[0] https://en.wikipedia.org/wiki/Certificate_Transparency#Manda...
With Let's Encrypt we made a lot of people's certificate management a "fire and forget" thing, which is exactly what we hoped to do, but if they completely forget about it, it may be that there will be lots of targets against whom nobody would notice certificate misissuance.
(I wasn't aware of your credentials when I made my previous comment so I assumed you didn't know about mandatory certificate transparency which is a mistake on my part, sorry! I'll make sure to check profile about sections before I assume again.)
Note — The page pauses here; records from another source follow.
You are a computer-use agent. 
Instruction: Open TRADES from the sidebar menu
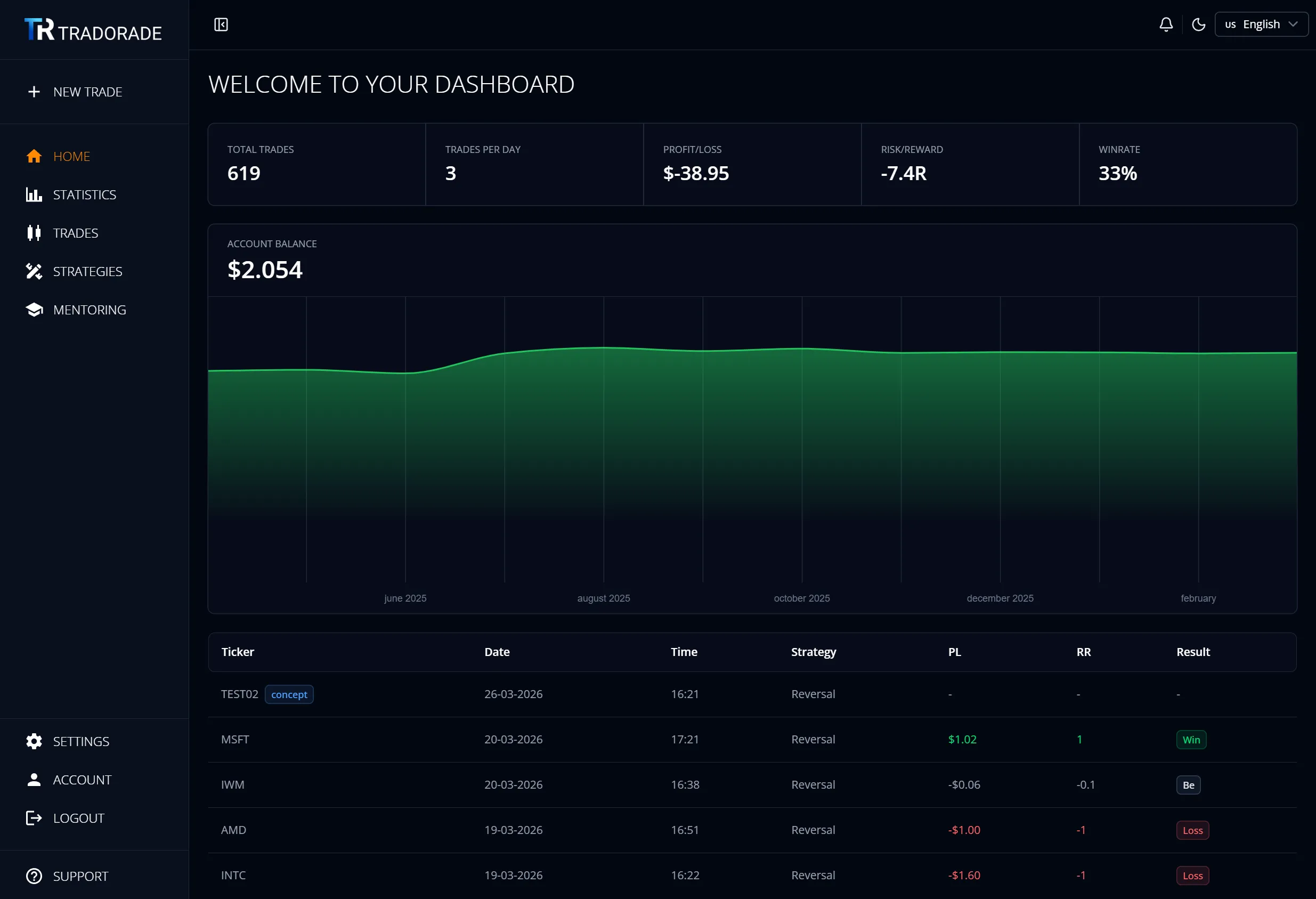pyautogui.click(x=75, y=233)
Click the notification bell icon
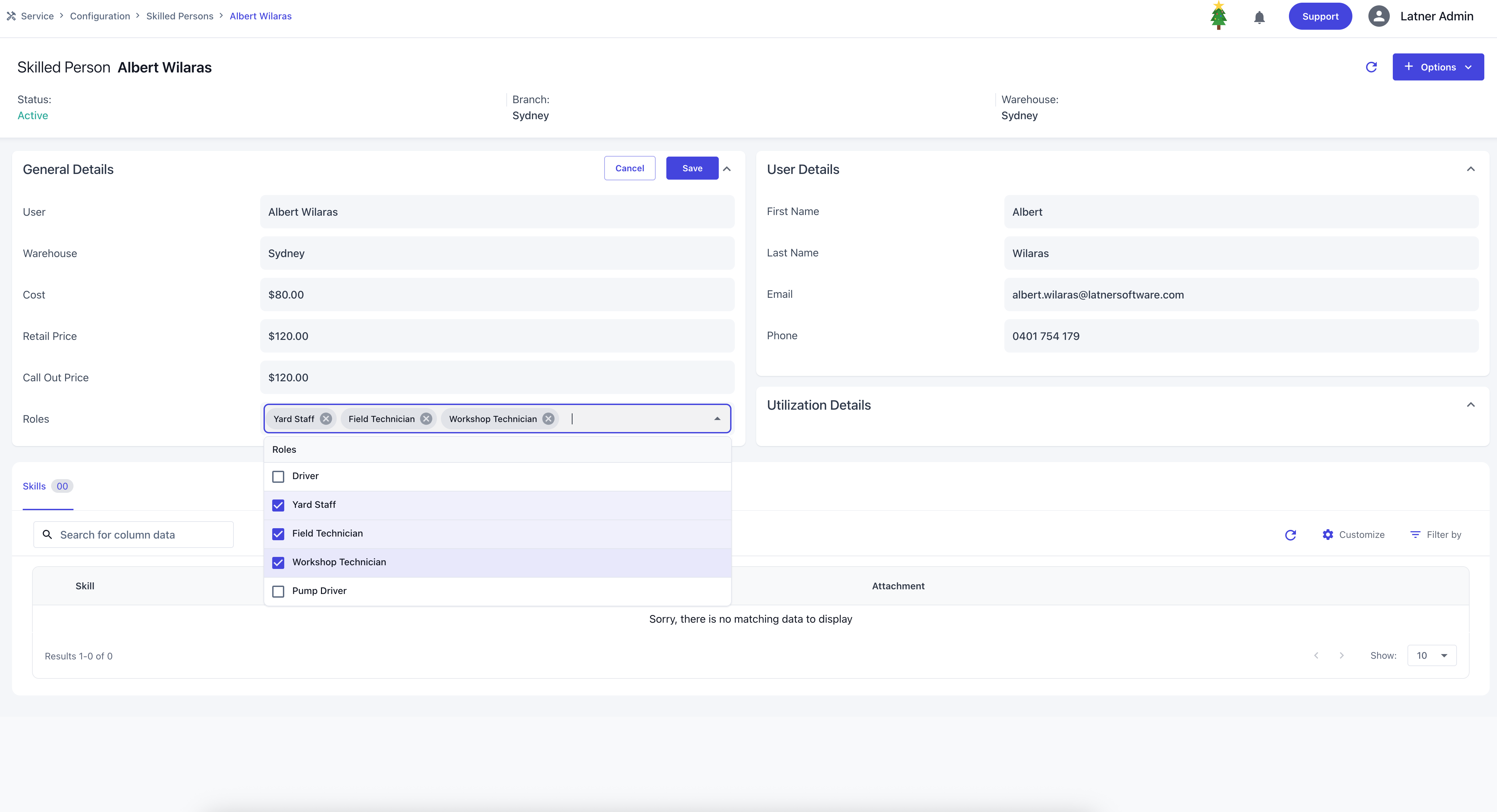This screenshot has width=1497, height=812. coord(1259,17)
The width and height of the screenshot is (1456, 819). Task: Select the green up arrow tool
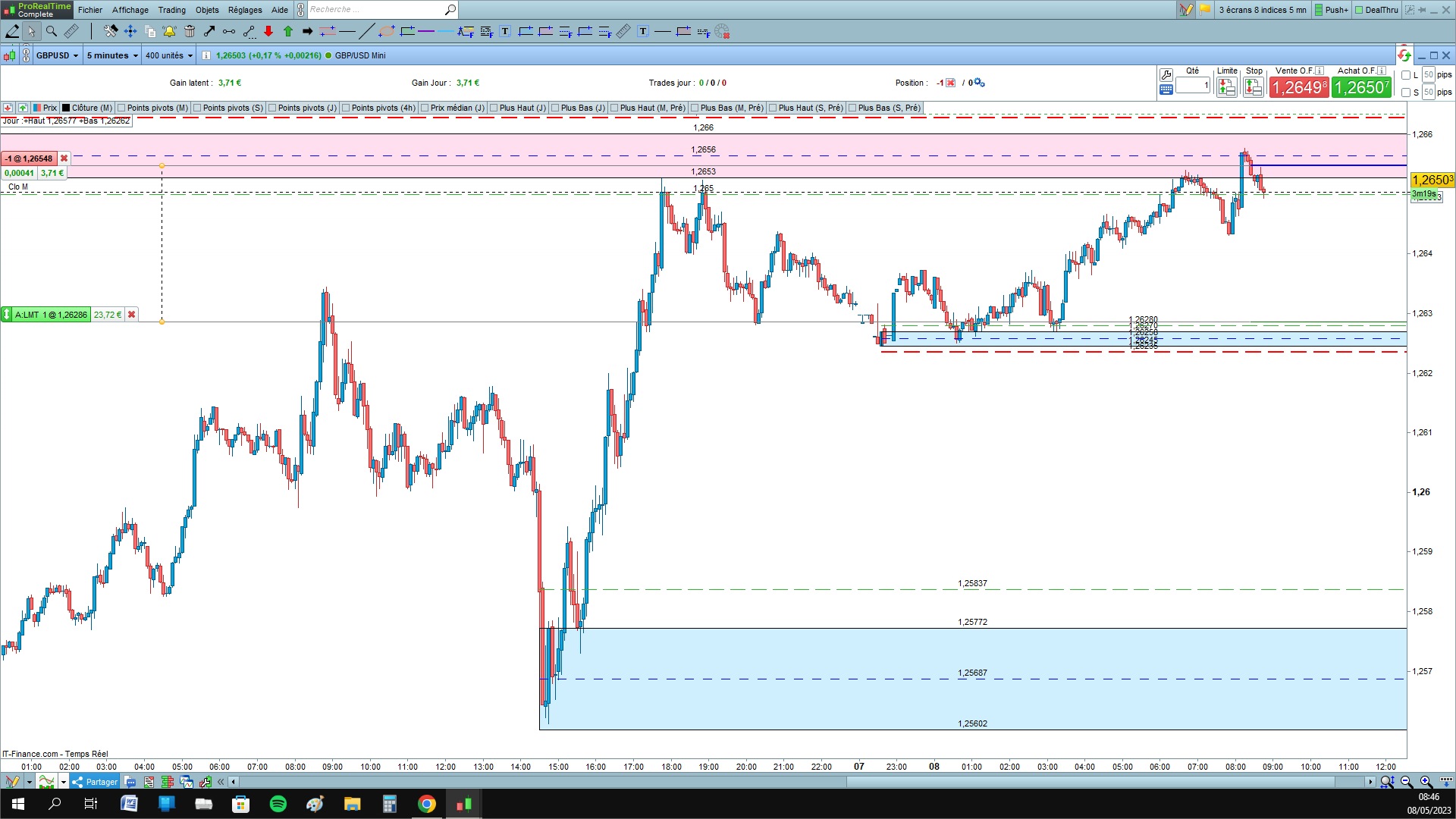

Another example: Yandex Browser ONLY trust Russian NUC certs if they are in public CT logs,not otherwise (https://habr.com/ru/companies/yandex/articles/667300/ - text is in Russian) (as far as I understood, NOT trusting this CA al all is not option for them or their users, and if user is using chrome/firefox and needs access to sites which use this CA - CA will be just be installed manually so Yandex's solution is more secure, thanks to CTs).
Intel people really don't want to get caught (and whatever CA they use really does not want to get caught), CT turns the attack into a gamble. Even if nobody is checking most sites, CT still creates a deterence factor. Not perfect, but a lot better than the previous status quo.
It's also why I'm personally against SMIME and think it's a bad idea.